I thought that kids were about six years old when they
started to grapple with the concept of death, but granddaughter Amalia has been
obsessing about it since she turned four-- although she’s never had a close relative,
or even a pet, pass away. And it’s
probably my fault. On a visit to her
home in Manhattan, I once said something like this: “That book is by a man named Maurice
Sendak. He’s a very good artist and
writes wonderful books, but he’s dead now.”
I could hear my daughter Eleni exclaiming from the next
room, “Why would you say something like that?
You have no filter!”
It’s true. I was thinking the same thing myself, as Amalia
asked, “Why is he dead?”
“Well he was very old,” I replied lamely.
“Like you?” she asked.
“Oh, much older than I am,” I lied.
I was also, according to Eleni, the person who introduced
Amalia to the concept of heaven when she asked one day where my Mommy was and I
replied “in heaven.” The conversation
ended there, but she must have been mulling it over.
On a more recent visit to New York, Amalia and her Mommy
took me out to a restaurant for dinner on the last night before I left for home. On the way to the restaurant Amalia suggested
brightly, “Mommy, I’ve got a great idea!
We should take Yiayia out to dinner on her last night with us before she
goes to heaven!”
Hilarity ensued, although I assured Amalia that it was an
excellent idea, but I wasn’t planning on going to heaven just yet because I
wanted to dance at her wedding first.
Maurice Sendak aside, Amalia has been distressing her mother
for months by insisting that she doesn’t want to grow up. She doesn’t even want to turn five. She wants to stay four years old forever.
This is a very scary thing to hear, especially for a parent. When Amalia says it to me, I counter by
listing all the good things she’ll be able to do when she’s older that she
can’t do now—ride a bike, drive a car, even get married and have her own
children.
Recently, after my recitation of the good things that come
with age, Amalia conceded that she would like to grow up after all, but that
she never wanted to be “Old like you, so that people look at the veins in my
hands.”
The veins on the back of my hands were bothering Amalia even
before she could talk very well. It must
have been when she was around two and really into putting Disney character Band-aids
on everyone and everything. One day she
pointed at my hands with concern, said “boo-boo!” and tried to put Band-aids on
the backs of my hands.
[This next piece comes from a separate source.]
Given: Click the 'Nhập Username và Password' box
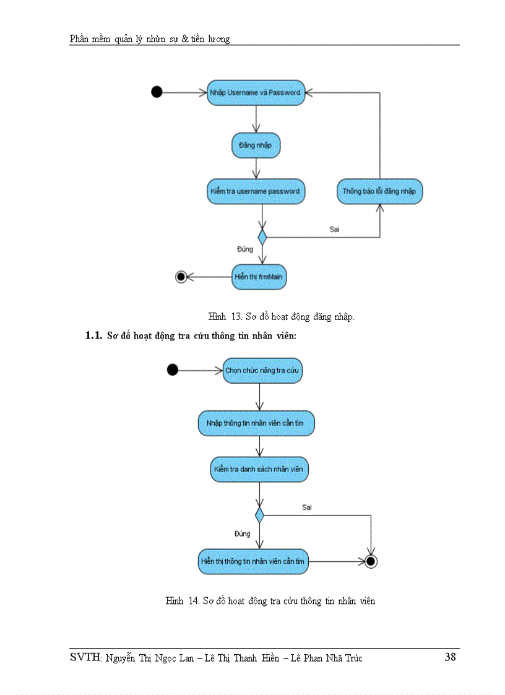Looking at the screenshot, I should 254,92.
I explained that
it wasn’t a boo-boo, but just the way hands look when you’re old.
Amalia’s Mommy was wondering if she should talk to the
child’s teachers, or a psychiatrist, about her obsession with death and old
age, but I looked it up on line and discovered there are a lot of
four-year-olds out there who don’t want to grow older and who ask disturbing
questions about death. I think they
don’t want to grow older because their lives are so terrific right now and they
sense that older people have to deal with unpleasant things like homework,
exams, lack of money and social insecurities….and death.
Questions about death are disturbing to us because we’re
wondering the same things our children are, and we don’t know the answers. No one does.
As for the question above-- “Yiayia, can people in heaven
see us down here?” --I told Amalia that nobody knows the answer to that
question for sure, but I was convinced that when I was in heaven—and I didn’t
plan on being there for a very long time, because I’m so determined to dance at
her wedding—when I was in heaven looking down, I’d see all the great things
that Amalia was going to accomplish as she grew up, and I’d be so proud of her.